Data under study
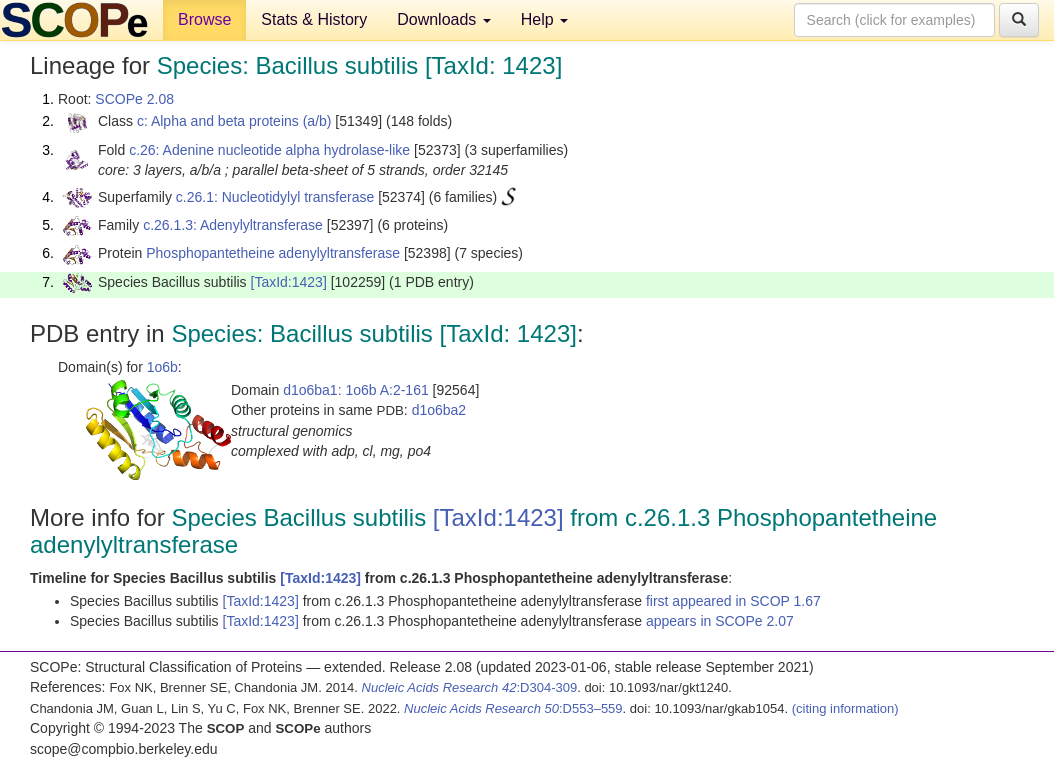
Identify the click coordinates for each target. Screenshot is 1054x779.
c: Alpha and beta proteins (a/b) (234, 121)
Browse (204, 19)
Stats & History (314, 19)
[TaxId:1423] (289, 282)
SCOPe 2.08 (134, 99)
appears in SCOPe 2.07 (720, 621)
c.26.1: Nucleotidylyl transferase (275, 197)
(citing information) (845, 708)
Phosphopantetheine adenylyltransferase (273, 253)
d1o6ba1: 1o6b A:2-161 (356, 390)
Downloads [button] (444, 19)
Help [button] (544, 19)
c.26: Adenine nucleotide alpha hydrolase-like (269, 150)
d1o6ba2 (439, 410)
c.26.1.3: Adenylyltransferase (233, 225)
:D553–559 (513, 708)
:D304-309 (470, 687)
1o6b (162, 367)
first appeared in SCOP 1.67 (733, 601)
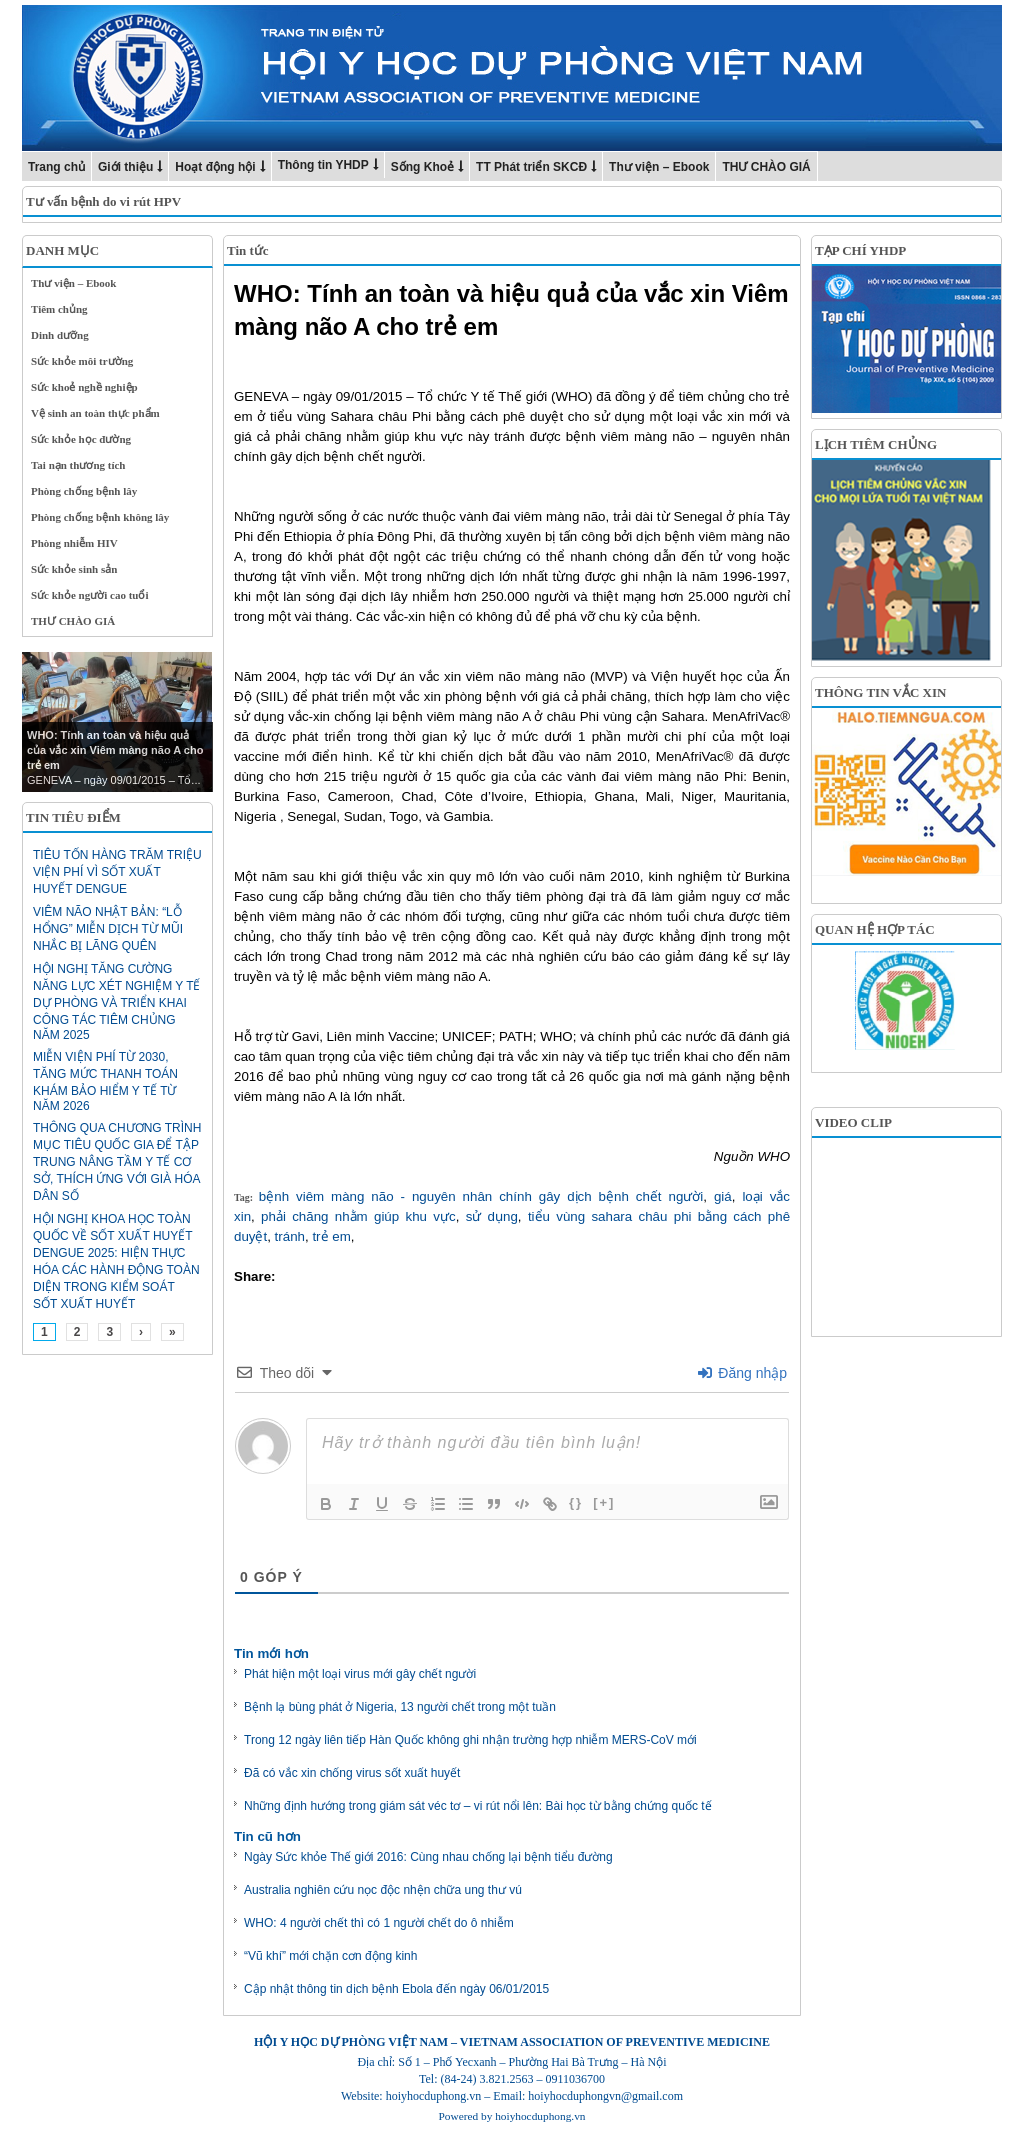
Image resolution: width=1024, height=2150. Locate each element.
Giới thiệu (125, 167)
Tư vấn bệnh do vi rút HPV (103, 201)
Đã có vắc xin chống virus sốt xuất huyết (352, 1773)
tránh (290, 1236)
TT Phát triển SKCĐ (531, 167)
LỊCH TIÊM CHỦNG (876, 444)
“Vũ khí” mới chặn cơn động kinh (330, 1956)
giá (723, 1196)
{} (576, 1502)
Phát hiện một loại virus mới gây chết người (360, 1674)
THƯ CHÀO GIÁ (766, 167)
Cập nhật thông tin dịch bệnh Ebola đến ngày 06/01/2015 (396, 1989)
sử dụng (492, 1216)
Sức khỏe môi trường (82, 361)
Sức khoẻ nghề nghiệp (84, 387)
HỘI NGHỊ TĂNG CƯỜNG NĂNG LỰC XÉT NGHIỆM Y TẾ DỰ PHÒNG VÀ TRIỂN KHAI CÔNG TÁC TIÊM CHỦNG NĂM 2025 (116, 1002)
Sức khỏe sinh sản (74, 569)
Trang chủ (56, 167)
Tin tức (248, 250)
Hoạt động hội (215, 167)
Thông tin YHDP (323, 165)
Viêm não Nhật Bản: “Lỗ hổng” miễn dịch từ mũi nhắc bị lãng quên (108, 929)
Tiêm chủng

What you should do
Output the data above exactly, beginning at its first line and ending with the line that holds "c.26.1: Nucleotidylyl transferase (275, 197)". Leave out the pictures and add nothing.

Output of the exercise
Identify the click coordinates for each target. Screenshot is 1054x779.
c: Alpha and beta proteins (a/b) (234, 121)
Browse (204, 19)
Stats & History (314, 19)
[TaxId:1423] (289, 282)
SCOPe 2.08 (134, 99)
appears in SCOPe 2.07 (720, 621)
c.26.1: Nucleotidylyl transferase (275, 197)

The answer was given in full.